Looking briefly at two specific areas, namely home and motor insurance, it is noted that, at the time of writing we have been spared the impact of serious storms or nation-wide floods in 2001. Like any industry, we must plan and budget for such incidents. However, over the past four years, the frequency and cost of serious weather related events has necessitated a complete rethink of claims forecast modelling for home insurance. In the light of continuing climatic change, insurers cannot continue to pay for what are increasingly foreseen events.

The cost of motor insurance continued to be vigorously debated during the year. This sector accounts for some 50 percent of all insurance premiums in the Irish market. Compared to many other markets, the cost of motor insurance premiums in Ireland is expensive. The reason is abundantly clear - premium charges are directly linked to the frequency and cost of claims. Insurers will continue to develop positive initiatives to try and enhance the cost position for segments of this market but, until there is a fundamental mindset change in driving attitudes, specifically with respect to speed, drink or careless driving related incidents, the basic climate will not change. It will take aggressive and continuous government led road safety initiatives, supported by rigorous enforcement of the law to create this sea change.

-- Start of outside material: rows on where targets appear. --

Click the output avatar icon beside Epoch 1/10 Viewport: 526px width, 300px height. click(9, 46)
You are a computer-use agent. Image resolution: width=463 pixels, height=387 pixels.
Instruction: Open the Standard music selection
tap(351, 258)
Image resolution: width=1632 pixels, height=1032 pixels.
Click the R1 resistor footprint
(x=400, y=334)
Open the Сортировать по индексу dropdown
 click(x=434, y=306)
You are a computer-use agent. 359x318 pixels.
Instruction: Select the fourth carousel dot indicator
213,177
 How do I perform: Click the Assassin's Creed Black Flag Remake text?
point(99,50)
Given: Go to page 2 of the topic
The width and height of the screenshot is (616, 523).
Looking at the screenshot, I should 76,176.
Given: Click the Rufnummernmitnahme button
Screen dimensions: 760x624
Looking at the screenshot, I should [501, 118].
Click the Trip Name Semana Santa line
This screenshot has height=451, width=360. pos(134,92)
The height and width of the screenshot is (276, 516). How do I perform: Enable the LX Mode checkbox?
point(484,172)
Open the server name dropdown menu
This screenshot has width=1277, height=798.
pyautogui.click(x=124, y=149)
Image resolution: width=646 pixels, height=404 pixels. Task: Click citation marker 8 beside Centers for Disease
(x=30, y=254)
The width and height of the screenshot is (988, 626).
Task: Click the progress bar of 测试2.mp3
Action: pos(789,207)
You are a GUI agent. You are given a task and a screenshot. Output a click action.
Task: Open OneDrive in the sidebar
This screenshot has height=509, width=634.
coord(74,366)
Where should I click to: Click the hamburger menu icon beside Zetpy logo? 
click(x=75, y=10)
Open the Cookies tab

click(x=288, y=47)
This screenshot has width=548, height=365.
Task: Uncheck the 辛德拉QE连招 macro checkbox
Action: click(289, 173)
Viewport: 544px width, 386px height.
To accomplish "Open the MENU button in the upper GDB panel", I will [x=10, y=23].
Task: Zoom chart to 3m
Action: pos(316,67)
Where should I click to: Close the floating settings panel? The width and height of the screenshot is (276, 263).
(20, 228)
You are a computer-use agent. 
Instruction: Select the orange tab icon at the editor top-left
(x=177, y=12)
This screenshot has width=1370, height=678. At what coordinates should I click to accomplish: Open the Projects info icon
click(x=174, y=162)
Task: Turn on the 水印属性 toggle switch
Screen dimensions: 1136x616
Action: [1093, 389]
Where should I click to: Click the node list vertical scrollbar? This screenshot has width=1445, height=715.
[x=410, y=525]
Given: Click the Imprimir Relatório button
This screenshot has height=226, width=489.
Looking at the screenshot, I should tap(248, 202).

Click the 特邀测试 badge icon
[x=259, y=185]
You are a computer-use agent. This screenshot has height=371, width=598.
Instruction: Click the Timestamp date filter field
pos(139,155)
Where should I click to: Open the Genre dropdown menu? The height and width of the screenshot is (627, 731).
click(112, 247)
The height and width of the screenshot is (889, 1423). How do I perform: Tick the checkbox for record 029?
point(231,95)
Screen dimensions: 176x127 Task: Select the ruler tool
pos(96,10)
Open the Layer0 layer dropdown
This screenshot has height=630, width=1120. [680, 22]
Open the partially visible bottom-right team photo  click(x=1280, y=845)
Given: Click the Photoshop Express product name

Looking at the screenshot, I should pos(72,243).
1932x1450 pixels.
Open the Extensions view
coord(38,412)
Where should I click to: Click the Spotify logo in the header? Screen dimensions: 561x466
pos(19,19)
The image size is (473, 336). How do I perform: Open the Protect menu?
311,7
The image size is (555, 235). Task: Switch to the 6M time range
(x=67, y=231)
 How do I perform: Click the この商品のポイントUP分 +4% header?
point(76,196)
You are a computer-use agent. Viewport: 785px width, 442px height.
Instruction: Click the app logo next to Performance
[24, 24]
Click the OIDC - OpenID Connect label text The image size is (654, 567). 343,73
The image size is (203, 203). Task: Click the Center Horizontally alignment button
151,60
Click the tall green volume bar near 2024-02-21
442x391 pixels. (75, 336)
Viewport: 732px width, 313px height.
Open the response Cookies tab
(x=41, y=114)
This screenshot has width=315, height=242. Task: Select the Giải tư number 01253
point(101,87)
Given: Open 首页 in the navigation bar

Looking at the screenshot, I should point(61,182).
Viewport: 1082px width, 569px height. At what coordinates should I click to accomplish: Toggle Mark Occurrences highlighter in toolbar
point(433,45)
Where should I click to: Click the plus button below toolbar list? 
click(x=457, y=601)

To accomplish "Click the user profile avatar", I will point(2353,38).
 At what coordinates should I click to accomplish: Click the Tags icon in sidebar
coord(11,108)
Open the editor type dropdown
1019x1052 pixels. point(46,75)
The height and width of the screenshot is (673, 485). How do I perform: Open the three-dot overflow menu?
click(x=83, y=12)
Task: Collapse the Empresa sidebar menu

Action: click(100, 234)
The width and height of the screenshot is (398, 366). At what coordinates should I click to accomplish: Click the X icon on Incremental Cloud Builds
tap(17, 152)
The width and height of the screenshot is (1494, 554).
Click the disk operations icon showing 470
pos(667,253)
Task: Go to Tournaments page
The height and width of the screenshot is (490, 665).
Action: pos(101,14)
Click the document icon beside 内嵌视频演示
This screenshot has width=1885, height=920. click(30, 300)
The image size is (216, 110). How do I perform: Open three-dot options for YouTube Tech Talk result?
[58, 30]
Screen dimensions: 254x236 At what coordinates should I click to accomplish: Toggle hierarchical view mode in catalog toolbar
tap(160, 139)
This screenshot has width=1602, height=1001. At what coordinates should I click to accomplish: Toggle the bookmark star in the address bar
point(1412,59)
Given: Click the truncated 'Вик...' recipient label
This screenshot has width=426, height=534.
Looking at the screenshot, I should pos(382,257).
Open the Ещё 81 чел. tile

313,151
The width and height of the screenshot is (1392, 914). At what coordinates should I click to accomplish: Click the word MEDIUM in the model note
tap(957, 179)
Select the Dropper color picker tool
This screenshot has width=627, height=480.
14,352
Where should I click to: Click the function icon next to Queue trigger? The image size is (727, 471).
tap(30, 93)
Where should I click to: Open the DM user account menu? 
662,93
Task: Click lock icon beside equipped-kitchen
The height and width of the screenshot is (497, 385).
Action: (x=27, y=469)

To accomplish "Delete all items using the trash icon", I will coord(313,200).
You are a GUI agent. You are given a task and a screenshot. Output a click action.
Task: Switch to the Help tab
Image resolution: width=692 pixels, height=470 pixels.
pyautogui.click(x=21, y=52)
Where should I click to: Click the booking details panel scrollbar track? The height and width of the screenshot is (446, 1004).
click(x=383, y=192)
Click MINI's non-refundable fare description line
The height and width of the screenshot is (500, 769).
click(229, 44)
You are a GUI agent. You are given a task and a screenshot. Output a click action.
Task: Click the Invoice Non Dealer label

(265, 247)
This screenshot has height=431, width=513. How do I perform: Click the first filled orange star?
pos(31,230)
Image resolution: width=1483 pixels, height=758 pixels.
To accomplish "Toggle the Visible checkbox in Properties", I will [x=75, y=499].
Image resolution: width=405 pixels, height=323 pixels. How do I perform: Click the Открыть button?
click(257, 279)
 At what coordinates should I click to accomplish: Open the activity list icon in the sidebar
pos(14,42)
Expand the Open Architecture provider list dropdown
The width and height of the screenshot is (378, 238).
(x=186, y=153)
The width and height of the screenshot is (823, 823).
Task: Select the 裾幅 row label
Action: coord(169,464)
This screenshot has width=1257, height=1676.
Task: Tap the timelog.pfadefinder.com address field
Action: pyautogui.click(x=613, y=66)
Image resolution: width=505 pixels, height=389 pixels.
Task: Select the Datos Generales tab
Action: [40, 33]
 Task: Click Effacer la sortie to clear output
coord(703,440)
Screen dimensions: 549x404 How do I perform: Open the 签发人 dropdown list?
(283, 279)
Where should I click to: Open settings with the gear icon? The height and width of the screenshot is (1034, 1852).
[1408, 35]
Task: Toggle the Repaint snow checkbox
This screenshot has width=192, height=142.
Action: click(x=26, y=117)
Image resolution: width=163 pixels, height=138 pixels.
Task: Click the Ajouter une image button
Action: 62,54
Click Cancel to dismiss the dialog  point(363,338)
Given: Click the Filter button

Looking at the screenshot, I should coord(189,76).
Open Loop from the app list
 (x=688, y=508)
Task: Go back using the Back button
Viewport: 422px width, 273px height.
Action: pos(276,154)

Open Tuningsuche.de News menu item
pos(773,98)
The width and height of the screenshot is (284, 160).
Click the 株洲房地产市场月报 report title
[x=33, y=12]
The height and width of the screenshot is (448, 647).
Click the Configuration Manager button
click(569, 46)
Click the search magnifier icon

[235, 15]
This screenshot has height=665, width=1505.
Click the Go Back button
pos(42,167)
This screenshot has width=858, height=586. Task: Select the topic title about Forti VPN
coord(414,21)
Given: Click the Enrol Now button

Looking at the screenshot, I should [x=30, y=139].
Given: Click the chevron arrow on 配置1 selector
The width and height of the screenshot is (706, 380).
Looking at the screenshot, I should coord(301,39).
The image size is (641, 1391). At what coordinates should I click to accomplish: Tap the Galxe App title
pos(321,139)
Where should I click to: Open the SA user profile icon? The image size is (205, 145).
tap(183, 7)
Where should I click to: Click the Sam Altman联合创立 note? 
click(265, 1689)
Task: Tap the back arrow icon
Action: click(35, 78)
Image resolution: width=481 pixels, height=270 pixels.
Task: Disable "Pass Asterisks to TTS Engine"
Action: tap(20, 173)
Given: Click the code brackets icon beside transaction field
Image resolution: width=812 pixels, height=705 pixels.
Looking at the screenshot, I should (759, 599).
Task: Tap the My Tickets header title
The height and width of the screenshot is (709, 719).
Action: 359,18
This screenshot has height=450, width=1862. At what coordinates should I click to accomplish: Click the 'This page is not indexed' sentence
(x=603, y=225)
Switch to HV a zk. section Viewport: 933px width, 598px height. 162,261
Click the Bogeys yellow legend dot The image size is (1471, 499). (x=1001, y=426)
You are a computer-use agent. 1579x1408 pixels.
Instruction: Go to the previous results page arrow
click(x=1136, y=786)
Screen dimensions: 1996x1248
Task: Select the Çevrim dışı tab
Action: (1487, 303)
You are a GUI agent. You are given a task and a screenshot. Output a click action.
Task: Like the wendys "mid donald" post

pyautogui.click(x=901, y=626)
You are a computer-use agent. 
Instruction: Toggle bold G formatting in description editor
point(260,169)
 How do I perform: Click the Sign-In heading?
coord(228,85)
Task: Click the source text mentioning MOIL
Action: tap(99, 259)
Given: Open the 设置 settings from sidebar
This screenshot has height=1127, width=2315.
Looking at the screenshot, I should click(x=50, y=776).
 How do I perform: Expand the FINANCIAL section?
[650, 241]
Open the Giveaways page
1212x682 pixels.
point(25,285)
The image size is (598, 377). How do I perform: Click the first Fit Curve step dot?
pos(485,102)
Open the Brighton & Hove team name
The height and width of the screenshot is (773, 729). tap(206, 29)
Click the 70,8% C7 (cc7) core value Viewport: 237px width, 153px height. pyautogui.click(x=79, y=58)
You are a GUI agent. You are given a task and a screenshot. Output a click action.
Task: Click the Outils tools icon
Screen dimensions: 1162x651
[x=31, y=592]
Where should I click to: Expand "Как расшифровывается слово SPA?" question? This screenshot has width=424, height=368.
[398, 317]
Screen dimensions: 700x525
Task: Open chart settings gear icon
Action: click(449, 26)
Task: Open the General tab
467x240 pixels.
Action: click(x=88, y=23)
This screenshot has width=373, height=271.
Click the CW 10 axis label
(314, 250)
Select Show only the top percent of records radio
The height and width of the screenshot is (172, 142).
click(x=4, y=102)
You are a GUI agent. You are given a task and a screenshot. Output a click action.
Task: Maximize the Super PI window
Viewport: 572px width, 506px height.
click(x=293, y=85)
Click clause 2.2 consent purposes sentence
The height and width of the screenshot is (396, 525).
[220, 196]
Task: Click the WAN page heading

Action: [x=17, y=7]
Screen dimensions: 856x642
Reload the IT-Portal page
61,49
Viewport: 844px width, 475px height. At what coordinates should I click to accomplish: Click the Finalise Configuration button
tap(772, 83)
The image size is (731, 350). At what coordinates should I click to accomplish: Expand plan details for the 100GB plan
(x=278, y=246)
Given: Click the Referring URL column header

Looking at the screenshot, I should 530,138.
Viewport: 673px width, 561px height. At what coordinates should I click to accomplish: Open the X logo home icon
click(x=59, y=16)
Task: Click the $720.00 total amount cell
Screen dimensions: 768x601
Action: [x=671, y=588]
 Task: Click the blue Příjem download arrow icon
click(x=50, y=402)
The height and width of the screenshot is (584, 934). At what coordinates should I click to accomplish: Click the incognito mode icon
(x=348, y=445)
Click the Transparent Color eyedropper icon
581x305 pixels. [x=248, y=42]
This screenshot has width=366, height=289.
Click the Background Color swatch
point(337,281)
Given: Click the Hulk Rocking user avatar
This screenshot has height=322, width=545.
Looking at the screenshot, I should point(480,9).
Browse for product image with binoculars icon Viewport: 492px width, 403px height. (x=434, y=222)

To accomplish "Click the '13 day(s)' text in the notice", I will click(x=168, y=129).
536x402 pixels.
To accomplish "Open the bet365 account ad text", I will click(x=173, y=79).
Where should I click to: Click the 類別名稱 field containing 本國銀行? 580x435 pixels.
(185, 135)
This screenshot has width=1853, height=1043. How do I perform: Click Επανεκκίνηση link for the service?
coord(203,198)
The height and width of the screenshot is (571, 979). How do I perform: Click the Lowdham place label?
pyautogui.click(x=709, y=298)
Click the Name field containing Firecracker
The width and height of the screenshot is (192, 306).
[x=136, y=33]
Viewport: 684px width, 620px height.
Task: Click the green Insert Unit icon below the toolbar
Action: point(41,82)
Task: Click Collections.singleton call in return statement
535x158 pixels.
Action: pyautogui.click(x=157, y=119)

It would be wrong to review the past year without commenting on the legal fees attaching to claims settlements. Such charges now account for some 40 percent of claims costs in the market and feed directly into the cost of insurance premiums. This is simply not acceptable. We must maintain a fair and equitable approach to delivering compensation. But we can streamline the legal process involved in settling claims, particularly those related to personal injury compensation, and control one of the major costs in our business. Government led initiatives such as the establishment of the Personal Injuries Assessment Board must be driven forward with the support of insurers, the legal profession and other interested parties.

Looking forward
Despite the negativity surrounding the general insurance market in recent, we can look forward with more confidence. Aided by a growing understanding among customers of the true value of their insurance policy and with an emphasis on driving costs out of the industry, growth opportunities will emerge. Encouraging as that may be, the investment community will remain focused on how organisations plan to take advantage of these opportunities. The winners will be the global organisations which can differentiate themselves from the pack through underwriting and claims excellence and through class leading customer service and innovation. For some companies this may require a concentration on selected business segments only, as the days of trying to be a good ‘jack of all trades’ are over. In the Irish market six companies underwrite some 80 percent of all non-life premium income. With the exception of a couple of specialist niche players, it is difficult to see others willing to make the long term investment of capital required gain a sufficient foothold and financial return in the Irish market.